Politech mailing list archives

Two followups about Ogrish.com banned in Spain [fs]


From: Declan McCullagh <declan () well com>
Date: Mon, 08 Nov 2004 23:33:34 -0500




-------- Original Message --------
Subject: Re: [Politech] Explanation about why Ogrish.com may or may not be banned [fs]
Date: Tue, 02 Nov 2004 16:43:10 +0100
From: MDoval BC <mdoval () labitacora com>
To: Declan McCullagh <declan () well com>
References: <41879CBE.4010405 () well com>

Hi Declan,

the site is banned if you want to access to it from the Telefonica's
network but not from other Spanish carriers. For example, last Thursday
I visited it from the Rediris network which is the public universities
network from Spain. That means that a government network didn't follow
the judge order :o) or actually the police didn't even try it.

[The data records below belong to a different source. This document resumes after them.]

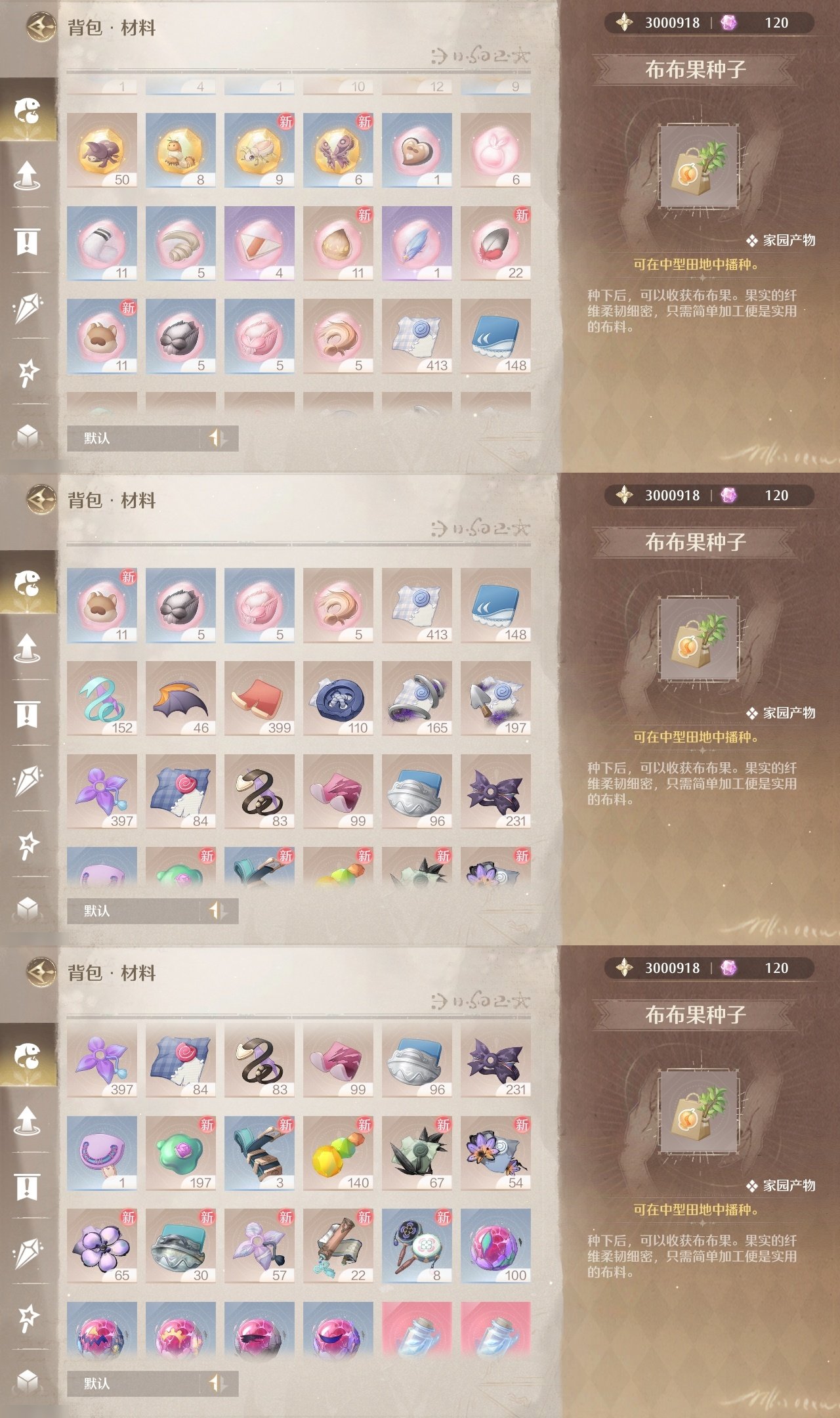The width and height of the screenshot is (840, 1418).
Task: Flip sort order arrow in the drum-item view
Action: click(218, 1383)
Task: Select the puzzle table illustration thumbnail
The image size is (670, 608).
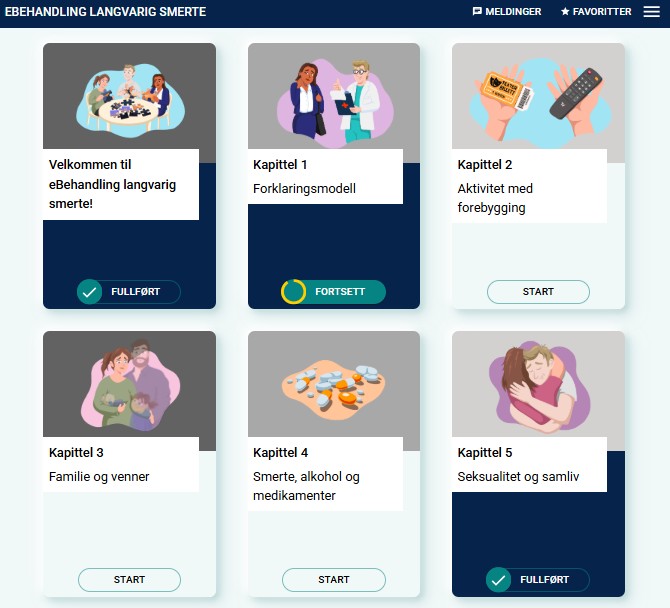Action: 130,101
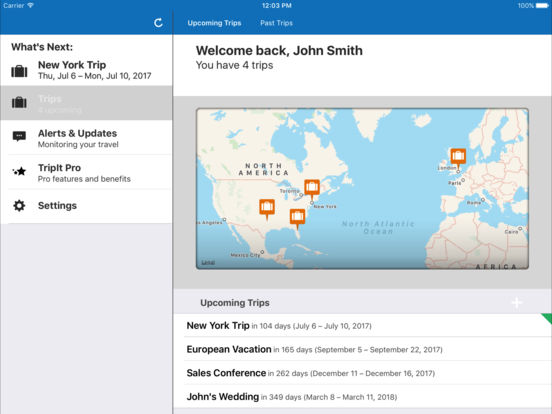Select the central US suitcase map pin
Viewport: 552px width, 414px height.
[x=267, y=209]
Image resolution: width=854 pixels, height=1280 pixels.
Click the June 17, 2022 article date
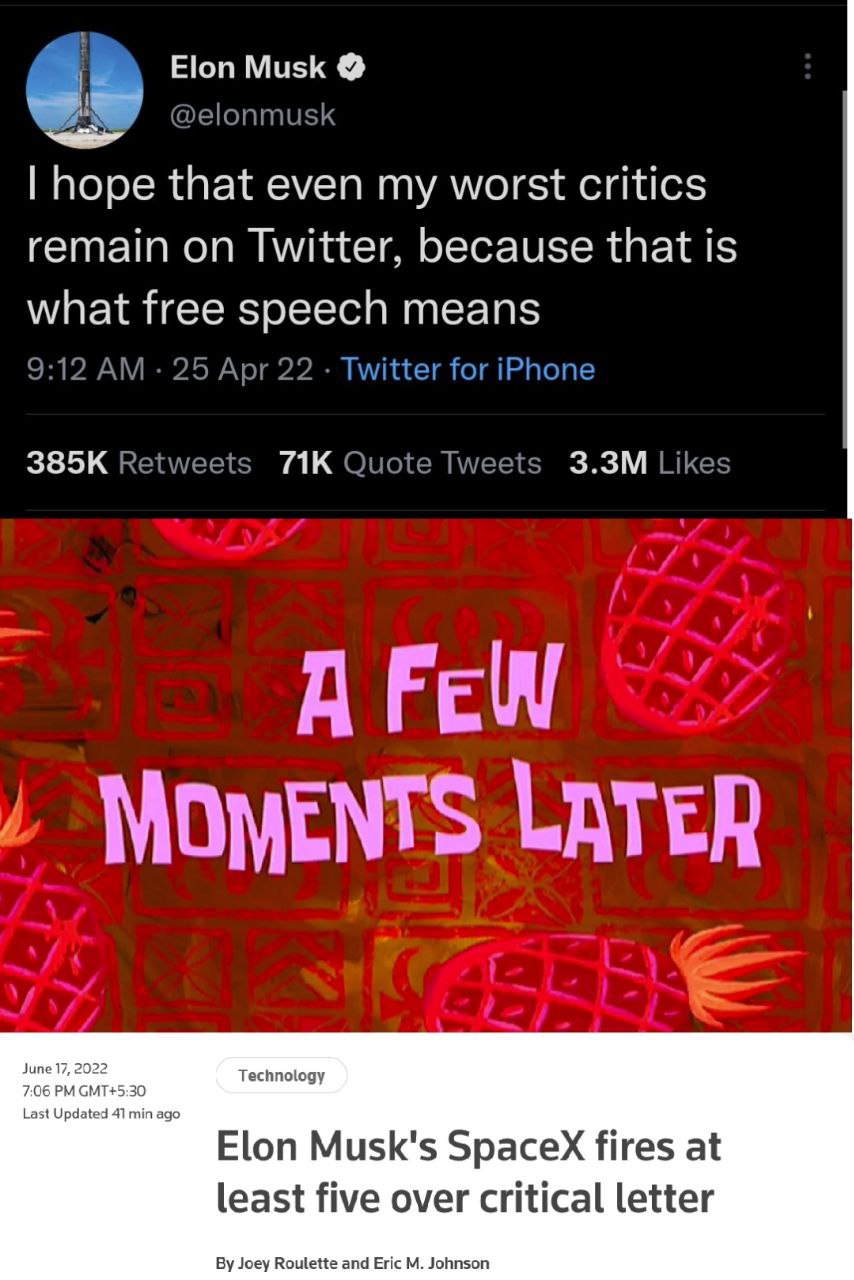pos(65,1068)
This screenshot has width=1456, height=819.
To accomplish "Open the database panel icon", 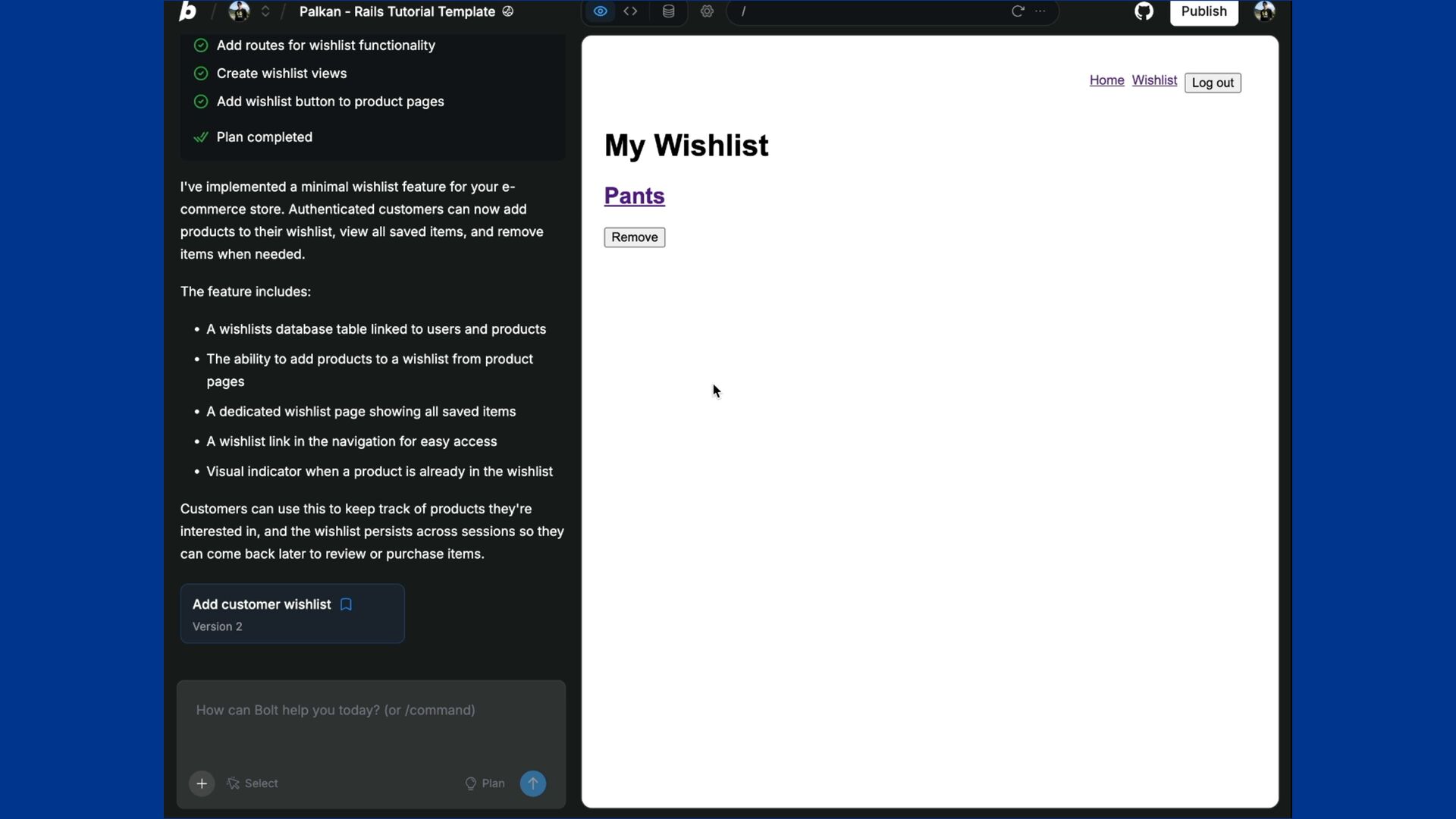I will [x=668, y=11].
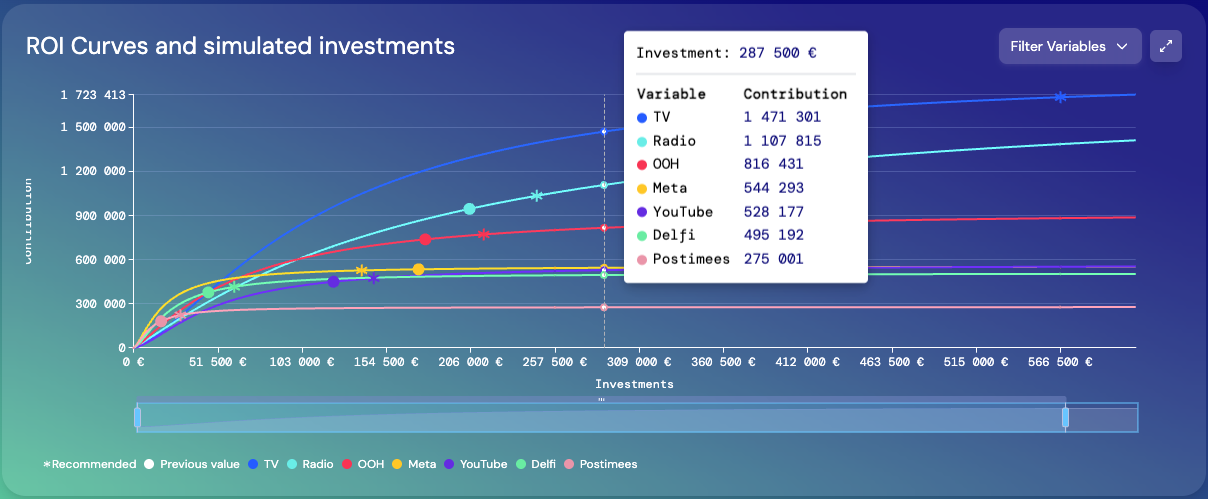Open the Filter Variables dropdown
1208x499 pixels.
click(x=1069, y=46)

You can
read my post (in Spanish) about it at
http://www.internetpolitica.com/archivos/000251.html and
http://www.internetpolitica.com/archivos/000250.html

Some people left comments saying they could visit the site from
Retevision or cable networks so I guess the police just got the big
chunk (Telefonica) and forgot about the rest.

Montse Doval




-------- Original Message --------
Subject: Re: [Politech] Explanation about why Ogrish.com may or may not be banned [fs]
Date: Tue, 2 Nov 2004 07:35:40 -0800
From: Paul Hoffman <phoffman () proper com>
To: Declan McCullagh <declan () well com>
References: <41879CBE.4010405 () well com>

This is becoming more and more common of a problem, as more countries with
laws allowing speech suppression issue orders to prevent "objectionable
speech" (variying from web sites that "support" Osama to things as banal
as Ogrish).   The most common response to such an order by the web site
operator is to change IPs - leaving the court order ineffective, the
carrier with holes in their routing table which they cannot [legally]
remove (despite any performance issues or similar technical difficulties
which may result), and the target web site "on the air".  This may account
for the off-the-air/on-the-air reports (or it may not - either way, I
thought this explanation would be both timely and relevent).

If this is really a problem for the carriers (and I could certainly
imagine it could be), it would be interesting to set up a mechanism
where the banned sites could publicly proclaim "We were banned, we
were using IP 1.2.3.4 for the banned material, and we promise to
never ever use that IP address again". This allows the carriers to
remove the null route with impunity (and thus make the routing tables
cleaner again), and yet doesn't force the banned site to actually say
whether or not they're going to appear on a different IP address.